Conflicts

Problems:

  1. No Conflict—There are no obstacles to characters’ wants. The obstacles she or he is presented with are easily overcome. The problems are minor and the resulting conflict lacks consequence.
  2. Conflict resolved too quickly—The change the characters present is not believable because it occurs too soon or too easily. The conflict does not sufficiently challenge the characters.
  3. Unfocused conflict—It is unclear what the conflict is about and/or why the characters are involved in it. Perhaps there are too many characters or not enough dialogue.
  4. Conflict does not progress—The central conflict or dramatic action does not effect change in the scene. Change happens independent of the main conflict of the play.

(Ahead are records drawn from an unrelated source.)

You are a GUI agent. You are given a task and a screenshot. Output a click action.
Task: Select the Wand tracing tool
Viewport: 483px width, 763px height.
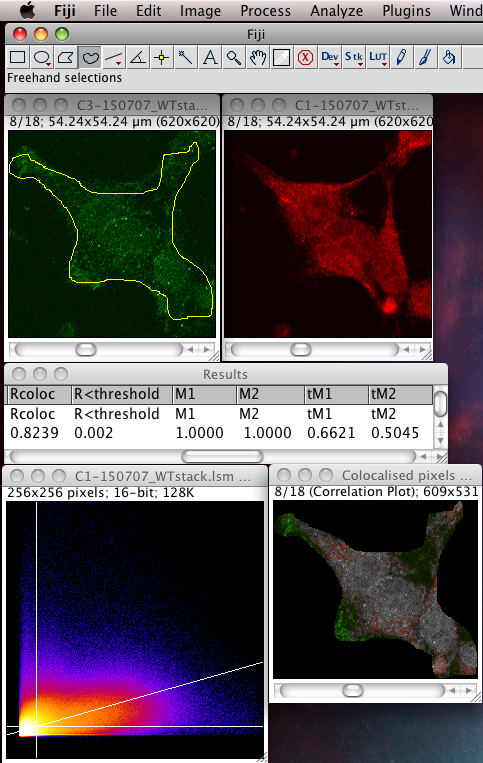click(185, 58)
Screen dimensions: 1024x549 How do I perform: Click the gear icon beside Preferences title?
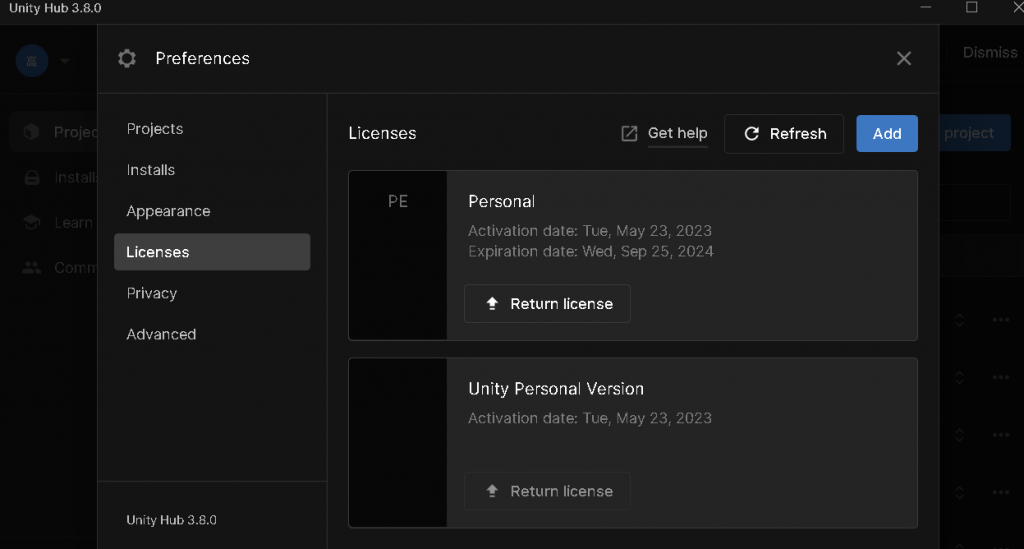pos(127,59)
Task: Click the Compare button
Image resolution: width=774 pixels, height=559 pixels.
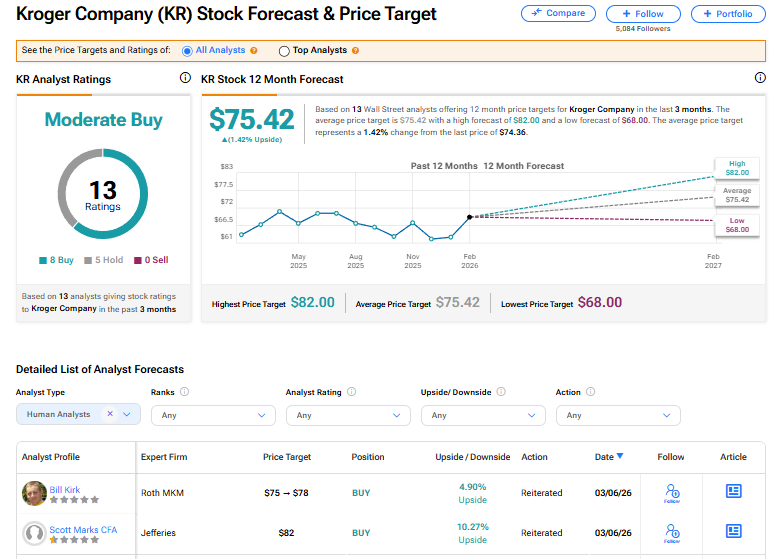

Questions for the Playwright to ask:

  • Does the character have to sacrifice anything to achieve his or her goal? How big a sacrifice?
  • Can you clarify the goal of each character and the obstacles to achieving his or her goals?
  • How did the character change and what initiated the change?
  • What needs to happen between these two characters to make their change believable?
  • Who is this play about?
  • What does this character want?
  • What is stopping this character from getting what he or she wants? (Insisting on one-sentence answers assists in focusing.)
  • What is the conflict in this scene?
  • Why is there a conflict?

Exercises for sharpening conflict skills:

“Problem-solving”

Use the blackboard or a tape recorder to record ideas to develop into a play. Prepare questions that

will provoke discussion and complicate the scenario. Creating “out loud” is often more involving for the

imagination. (NOTE: Questions can make each scenario come alive. “And then what happened?” is the

most-asked question in any story!) Some ideas:

  • Darnell, who is ten years old, is constantly being harassed by Reed, an eleven-year-old bully. Reed has even been extorting money from Darnell. What can Darnell do to stop Reed from harassing him?
  • Elizabeth’s parents are going away for a three-day weekend. Although Elizabeth has a license, her parents do not want her to drive while they are away. What does Elizabeth do when her boyfriend comes over and wants to go out with her?
  • Ellis is the fourth-grade clown. He will do anything for a laugh. Some of his classmates love him for it, others hate him for it. Underneath, Ellis is very lonely and has no real friends. One day, a new boy, James, comes to town. Immediately, no one (including Ellis) likes him. One day Ellis and James meet by chance in the park. No one else is around. What happens?
  • Eddie, an eighth-grader in middle school, is suddenly stricken with love for Sonya, a ninth-grader in high school who hardly notices him at all. Eddie desperately wants to go out with Sonya, but is nervous and afraid that he will be rejected. What does he do? Who, if anyone, does he elicit help from?
  • Bob and Barbara who are good friends, go out shopping for a birthday present for another friend; but they both want to buy the same gift. What happens?
  • Jill and Joe, who are friends, are both suspended from school for the same reason. What happens when they go home and tell their respective parents? Do they both tell the same story?
  • Tammy likes Tom, a boy in her class. She wants to ask him to have dinner at her house, but she is afraid he will say “no”. What happens?
  • Steve wants Susan to go to a rock concert with him, but Susan’s father doesn’t think she should go. Why? What happens?
  • Lee builds a rocket in the family garage. What happens when it is stolen? Who stole it?
  • Chris finds a magic lantern and is granted three wishes. What happens when the first wish brings misfortune?